Doctors and teachers who complain that there job isn't like 'making a tin of beans' are quite wrong. Invariably, they have no idea of what's involved in making a tin of beans - how you have to cope with a variable raw material, control complex processes to turn out a predictable end product, do research to find out what sort of beans people want, make sure your consumers are happy and talk to them when they aren't. Healthcare and education are both susceptible to the same processes of improvement and control as manufacturing and other service industries.
They're not angels and it's not the best in the world
But as a society, we seem to want to cling to the idea that our nurses are angels, our doctors are pillars of the community, and the NHS is the best health service in the world. None of this is true. Yes, establishing the NHS was a singular achievement in a country wracked by war and debt - but it didn't work from the start.

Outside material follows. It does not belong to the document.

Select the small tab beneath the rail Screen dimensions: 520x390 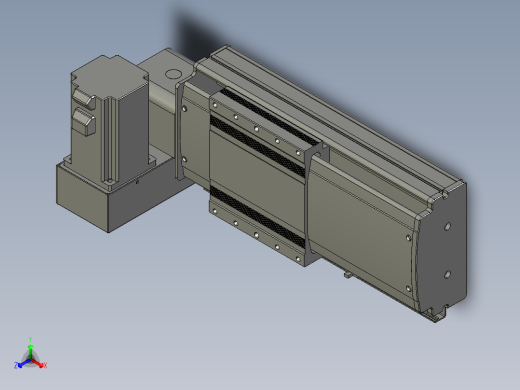click(x=348, y=275)
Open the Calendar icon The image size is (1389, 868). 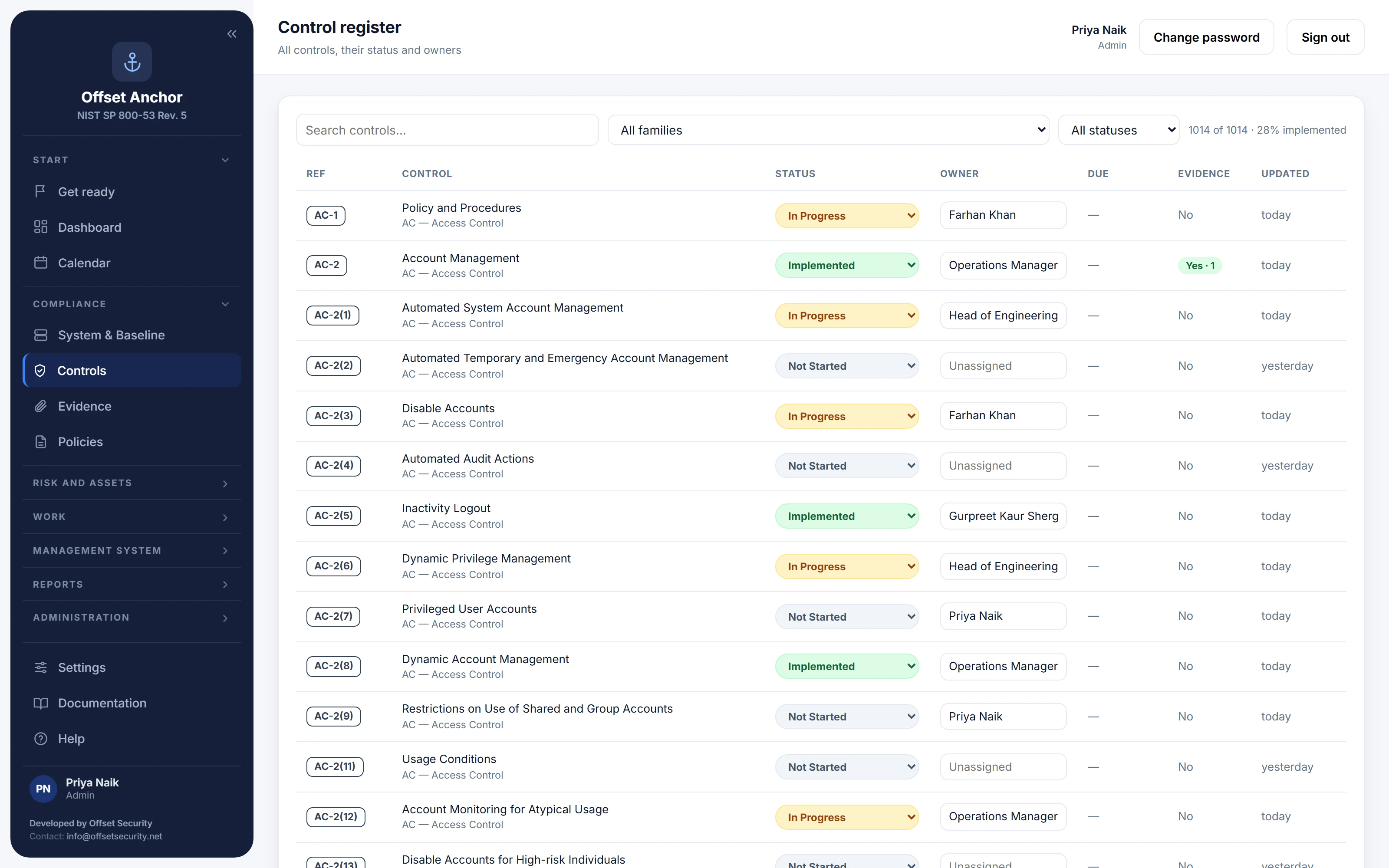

Overspends are as old as the NHS itself. The doctors only joined because he 'stuffed their mouths with silver'. And the consultants have retained a status and private working perks from the beginning. We really shouldn't pretend that it's perfect, without parallel and the only way to arrange things.
My debt to the NHS
I wouldn't be alive without it. My life was saved by a doctor and a big dose of penicillin when I was a few days old. So I owe the NHS everything.
But I've also been let down in life-changing situations since - so I don't stand back from criticism.
These are just my thoughts - I'd be happy to hear yours.